When public figures talk about HIV in ways that are inaccurate and demeaning, they have the power and influence to shape public perception in a misleading and damaging way. Research shows that stigma seriously undermines HIV prevention efforts. It stops people from learning about HIV prevention tools like pre-exposure prophylaxis (PrEP), delays the diagnosis of HIV, and discourages people from seeking treatment. Stigma and discrimination can also cause denial of treatment, even for those who do seek help. One out of every eight people living with HIV is denied health services due to stigma and discrimination, according to data from The People Living with HIV Stigma Index.

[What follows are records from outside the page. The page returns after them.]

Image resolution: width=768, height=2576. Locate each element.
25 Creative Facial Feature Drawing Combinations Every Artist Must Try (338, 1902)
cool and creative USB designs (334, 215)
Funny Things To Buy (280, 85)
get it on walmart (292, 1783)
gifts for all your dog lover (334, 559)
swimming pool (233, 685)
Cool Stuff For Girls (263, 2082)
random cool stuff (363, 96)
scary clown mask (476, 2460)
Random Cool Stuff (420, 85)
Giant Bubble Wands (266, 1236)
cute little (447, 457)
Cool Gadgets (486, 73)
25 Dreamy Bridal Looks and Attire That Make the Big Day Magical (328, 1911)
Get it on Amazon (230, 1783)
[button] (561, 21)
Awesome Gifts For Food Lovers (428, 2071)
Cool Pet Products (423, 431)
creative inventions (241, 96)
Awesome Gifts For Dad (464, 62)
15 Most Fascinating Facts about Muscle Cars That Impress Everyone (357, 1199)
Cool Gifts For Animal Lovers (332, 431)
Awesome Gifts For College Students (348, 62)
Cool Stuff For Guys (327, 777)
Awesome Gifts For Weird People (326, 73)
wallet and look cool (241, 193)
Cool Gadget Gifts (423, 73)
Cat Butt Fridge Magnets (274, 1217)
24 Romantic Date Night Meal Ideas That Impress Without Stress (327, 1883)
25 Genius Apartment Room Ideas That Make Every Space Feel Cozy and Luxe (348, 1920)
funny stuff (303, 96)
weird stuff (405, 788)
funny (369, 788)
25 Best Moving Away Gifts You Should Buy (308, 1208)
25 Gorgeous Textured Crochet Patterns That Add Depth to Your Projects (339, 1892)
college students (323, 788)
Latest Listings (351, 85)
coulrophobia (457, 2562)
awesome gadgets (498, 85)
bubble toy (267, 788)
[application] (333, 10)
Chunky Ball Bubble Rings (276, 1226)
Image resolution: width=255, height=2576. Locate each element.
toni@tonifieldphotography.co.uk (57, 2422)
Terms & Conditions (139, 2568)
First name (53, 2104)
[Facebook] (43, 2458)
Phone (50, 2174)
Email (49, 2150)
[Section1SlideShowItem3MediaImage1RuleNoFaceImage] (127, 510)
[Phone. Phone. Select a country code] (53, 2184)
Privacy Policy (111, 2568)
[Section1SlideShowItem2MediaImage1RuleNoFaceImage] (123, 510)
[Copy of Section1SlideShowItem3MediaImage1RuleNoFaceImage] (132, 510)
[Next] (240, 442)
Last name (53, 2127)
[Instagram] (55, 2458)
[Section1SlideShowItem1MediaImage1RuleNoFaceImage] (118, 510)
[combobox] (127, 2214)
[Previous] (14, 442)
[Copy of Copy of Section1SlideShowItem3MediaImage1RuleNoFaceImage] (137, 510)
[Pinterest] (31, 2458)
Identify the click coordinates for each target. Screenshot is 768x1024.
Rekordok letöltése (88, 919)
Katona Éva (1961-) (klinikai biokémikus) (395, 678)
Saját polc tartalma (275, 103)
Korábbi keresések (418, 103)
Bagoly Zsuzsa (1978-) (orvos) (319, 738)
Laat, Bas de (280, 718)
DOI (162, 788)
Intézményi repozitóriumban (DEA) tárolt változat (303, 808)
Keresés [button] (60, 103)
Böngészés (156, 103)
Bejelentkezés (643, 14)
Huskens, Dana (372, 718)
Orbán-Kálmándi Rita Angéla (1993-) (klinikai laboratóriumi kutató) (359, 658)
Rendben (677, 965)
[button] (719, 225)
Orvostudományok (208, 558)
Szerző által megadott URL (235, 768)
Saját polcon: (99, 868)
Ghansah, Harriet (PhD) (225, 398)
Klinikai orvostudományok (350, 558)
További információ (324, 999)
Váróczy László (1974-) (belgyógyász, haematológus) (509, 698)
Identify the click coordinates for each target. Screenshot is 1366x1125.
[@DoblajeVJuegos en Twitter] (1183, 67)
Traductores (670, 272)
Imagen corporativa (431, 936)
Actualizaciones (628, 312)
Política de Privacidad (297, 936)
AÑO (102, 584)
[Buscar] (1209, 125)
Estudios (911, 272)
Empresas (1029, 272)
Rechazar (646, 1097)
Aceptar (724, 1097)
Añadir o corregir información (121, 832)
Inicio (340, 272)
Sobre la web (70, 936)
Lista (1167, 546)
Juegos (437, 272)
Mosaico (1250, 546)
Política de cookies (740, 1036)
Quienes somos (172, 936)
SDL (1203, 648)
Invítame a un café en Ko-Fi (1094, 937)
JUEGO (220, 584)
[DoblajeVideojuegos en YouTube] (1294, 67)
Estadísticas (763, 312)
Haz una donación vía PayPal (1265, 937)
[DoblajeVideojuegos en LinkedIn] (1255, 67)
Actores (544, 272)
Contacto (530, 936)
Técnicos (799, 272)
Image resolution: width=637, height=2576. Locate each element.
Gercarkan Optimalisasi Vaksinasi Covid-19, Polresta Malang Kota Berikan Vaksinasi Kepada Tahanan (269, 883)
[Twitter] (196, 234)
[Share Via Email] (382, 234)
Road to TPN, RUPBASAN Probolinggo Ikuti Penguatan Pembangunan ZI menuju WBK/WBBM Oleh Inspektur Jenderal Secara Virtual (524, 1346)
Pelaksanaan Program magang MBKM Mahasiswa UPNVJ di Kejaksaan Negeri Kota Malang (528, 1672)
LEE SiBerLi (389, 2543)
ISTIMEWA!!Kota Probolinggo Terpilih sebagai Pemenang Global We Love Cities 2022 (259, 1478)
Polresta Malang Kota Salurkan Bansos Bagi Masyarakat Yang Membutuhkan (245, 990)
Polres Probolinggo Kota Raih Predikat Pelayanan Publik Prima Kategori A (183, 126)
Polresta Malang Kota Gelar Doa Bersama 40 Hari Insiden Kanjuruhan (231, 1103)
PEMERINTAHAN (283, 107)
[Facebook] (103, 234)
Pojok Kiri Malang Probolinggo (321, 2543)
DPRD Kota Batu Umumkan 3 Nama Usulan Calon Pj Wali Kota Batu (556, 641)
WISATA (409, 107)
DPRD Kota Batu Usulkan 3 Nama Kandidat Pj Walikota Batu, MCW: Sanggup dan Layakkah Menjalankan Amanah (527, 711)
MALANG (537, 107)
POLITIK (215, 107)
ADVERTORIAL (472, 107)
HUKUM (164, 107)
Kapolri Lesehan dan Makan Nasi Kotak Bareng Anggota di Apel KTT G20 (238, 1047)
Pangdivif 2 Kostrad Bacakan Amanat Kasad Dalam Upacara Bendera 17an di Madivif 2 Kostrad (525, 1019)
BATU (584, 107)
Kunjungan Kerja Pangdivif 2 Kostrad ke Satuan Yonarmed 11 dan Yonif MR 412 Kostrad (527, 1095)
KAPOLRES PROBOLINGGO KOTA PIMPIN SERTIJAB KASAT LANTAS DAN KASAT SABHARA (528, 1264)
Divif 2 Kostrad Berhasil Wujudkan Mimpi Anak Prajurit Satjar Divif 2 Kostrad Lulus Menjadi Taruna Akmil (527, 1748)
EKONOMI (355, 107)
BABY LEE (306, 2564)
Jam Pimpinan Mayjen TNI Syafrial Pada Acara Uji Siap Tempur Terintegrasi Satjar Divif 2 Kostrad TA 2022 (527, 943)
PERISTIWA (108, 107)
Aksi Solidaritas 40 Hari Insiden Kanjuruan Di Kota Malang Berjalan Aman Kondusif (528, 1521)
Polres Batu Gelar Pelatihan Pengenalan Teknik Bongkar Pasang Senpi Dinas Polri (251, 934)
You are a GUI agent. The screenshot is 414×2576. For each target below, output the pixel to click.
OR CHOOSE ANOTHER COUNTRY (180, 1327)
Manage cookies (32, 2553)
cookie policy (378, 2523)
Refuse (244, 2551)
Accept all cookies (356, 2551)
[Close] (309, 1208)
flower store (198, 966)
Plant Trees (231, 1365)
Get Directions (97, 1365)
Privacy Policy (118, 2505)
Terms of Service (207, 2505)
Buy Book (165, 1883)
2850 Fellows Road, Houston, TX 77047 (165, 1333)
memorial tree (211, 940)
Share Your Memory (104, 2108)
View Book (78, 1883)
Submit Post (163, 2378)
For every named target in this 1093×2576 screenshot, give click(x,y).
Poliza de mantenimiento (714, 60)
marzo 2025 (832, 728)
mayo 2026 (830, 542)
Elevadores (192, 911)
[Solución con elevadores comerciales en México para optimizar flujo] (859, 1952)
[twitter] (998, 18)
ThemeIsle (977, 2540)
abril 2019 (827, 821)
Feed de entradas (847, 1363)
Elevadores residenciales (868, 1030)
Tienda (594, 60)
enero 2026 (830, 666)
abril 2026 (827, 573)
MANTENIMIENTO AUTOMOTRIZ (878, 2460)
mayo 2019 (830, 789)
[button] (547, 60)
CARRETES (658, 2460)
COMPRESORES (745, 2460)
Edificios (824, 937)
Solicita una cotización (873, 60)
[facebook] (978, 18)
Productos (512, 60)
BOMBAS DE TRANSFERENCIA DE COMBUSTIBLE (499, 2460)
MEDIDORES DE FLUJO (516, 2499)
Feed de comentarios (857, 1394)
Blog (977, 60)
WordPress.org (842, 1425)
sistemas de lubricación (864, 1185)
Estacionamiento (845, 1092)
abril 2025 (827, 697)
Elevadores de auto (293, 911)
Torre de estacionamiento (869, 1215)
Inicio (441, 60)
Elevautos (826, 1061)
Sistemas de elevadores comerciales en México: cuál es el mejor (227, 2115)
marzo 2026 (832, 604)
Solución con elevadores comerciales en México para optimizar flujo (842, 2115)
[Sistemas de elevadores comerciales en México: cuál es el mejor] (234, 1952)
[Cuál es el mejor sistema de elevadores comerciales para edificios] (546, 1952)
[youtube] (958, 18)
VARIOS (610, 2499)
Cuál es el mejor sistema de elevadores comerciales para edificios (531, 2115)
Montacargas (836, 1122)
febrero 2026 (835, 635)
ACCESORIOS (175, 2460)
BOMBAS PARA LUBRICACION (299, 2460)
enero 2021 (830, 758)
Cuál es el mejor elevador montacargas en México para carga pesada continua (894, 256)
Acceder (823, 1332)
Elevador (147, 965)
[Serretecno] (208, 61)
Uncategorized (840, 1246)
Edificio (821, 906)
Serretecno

A 2015 survey in Georgia, which has the fifth-highest number of HIV diagnoses in the country, found that 30 percent of respondents believe or are not sure whether HIV can be passed by sharing a drinking glass, and more than one in five say toilet seats or swimming pools are a means of transmission. According to the recently updated National HIV/AIDS Strategy for the United States, the percentage of the American public that hold misconceptions about HIV transmission has barely changed since 1987. Among the factors that contribute to this lack of progress are the statements from public figures that use people living with HIV as a scapegoat to distract from the important issues, like access to health care.

Political leaders at all levels of government can and must be proponents of change for people living with HIV. Ending the AIDS epidemic should be a bipartisan cause. Preventing just one new HIV infection can save upwards of half a million dollars in estimated lifetime medical costs, which are typically paid for by taxpayer dollars. At Amida Care, New York’s largest Special Needs Health Plan (SNP) for people with chronic conditions such as HIV, 78 percent of our HIV-positive members have viral loads that are undetectable, meaning that they require significantly less costly care. This saved New York State more than $115 million between 2008 and 2015. An AIDS-free generation is within our reach – but it won’t happen unless we dispel the myths surrounding HIV/AIDS once and for all and promote more widespread advocacy for increased access to testing and treatment.

On World AIDS Day, we celebrate those that have supported the HIV advocacy community since the beginning of the epidemic, while recognizing that our work to end deeply-held stigma is far from over. Instead of shaming and blaming people with chronic conditions, we urge all our political leaders to focus on what really matters – helping every American access quality, competent health care.